### Source passage

= = = = = = =

TEMPLE VANDALISED. The Nasole Shri Satya Prakash Mandir in Nausori was broken into and vandalised  for the third time on Sunday. The culprits broke three padlocks on the gates to gain entry to the main prayer hall. Nothing major was stolen, but the destruction to the Holy place and its worship ornaments was a concern.The Ramayana (Holy book) and the accessories of the goddesses were scattered on the floor.Temple founder and trustee, Pundit Ashok Maharaj, said people should respect aplace of worship whether it is a temple, church, mosque or gurudwara. 

SPRAT TO CATCH A MACKEREL.Nadroga Navosa Provincial Council will distribute $20,000 to 123 turaga ni koro (village headmen) and 22 tikina (district) representatives as an incentive payment. That's $137.93 each. However, the money will only be paid if villages and tikina settled their annual provincial levy. So far the Council has received only $98,212, or 74%, of the $133,432 expected levy this year.

= = = = = = =

### Entries supplied
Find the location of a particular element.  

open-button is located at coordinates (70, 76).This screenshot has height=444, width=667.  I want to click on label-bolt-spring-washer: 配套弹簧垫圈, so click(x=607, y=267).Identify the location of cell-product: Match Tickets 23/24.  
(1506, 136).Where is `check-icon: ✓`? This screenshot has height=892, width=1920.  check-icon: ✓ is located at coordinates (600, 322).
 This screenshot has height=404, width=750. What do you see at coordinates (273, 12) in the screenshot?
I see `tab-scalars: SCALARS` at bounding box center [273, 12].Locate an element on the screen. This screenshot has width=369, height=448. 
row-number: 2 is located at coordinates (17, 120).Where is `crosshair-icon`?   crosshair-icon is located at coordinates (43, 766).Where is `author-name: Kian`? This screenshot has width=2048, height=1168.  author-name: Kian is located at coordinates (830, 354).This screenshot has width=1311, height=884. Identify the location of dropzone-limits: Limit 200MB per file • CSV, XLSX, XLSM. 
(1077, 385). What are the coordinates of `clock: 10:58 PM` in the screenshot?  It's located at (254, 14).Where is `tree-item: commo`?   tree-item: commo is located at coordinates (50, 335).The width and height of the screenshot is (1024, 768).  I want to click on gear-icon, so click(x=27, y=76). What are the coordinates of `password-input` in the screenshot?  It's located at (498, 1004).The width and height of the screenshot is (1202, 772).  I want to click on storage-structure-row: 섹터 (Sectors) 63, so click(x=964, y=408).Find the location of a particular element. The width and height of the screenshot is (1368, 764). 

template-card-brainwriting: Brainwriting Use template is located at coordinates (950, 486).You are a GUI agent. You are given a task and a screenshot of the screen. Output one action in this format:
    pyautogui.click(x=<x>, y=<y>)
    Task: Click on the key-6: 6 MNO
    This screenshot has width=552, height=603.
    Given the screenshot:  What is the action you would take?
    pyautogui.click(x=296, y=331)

= = = = = = =

### About this exercise
According to the text's report on the temple break-in, why did the culprits break three padlocks on the gates? Answer in one to three sentences. The data comes from a source other than the text.

### Your response
The culprits broke the three padlocks on the gates to gain entry to the main prayer hall of the Nasole Shri Satya Prakash Mandir in Nausori.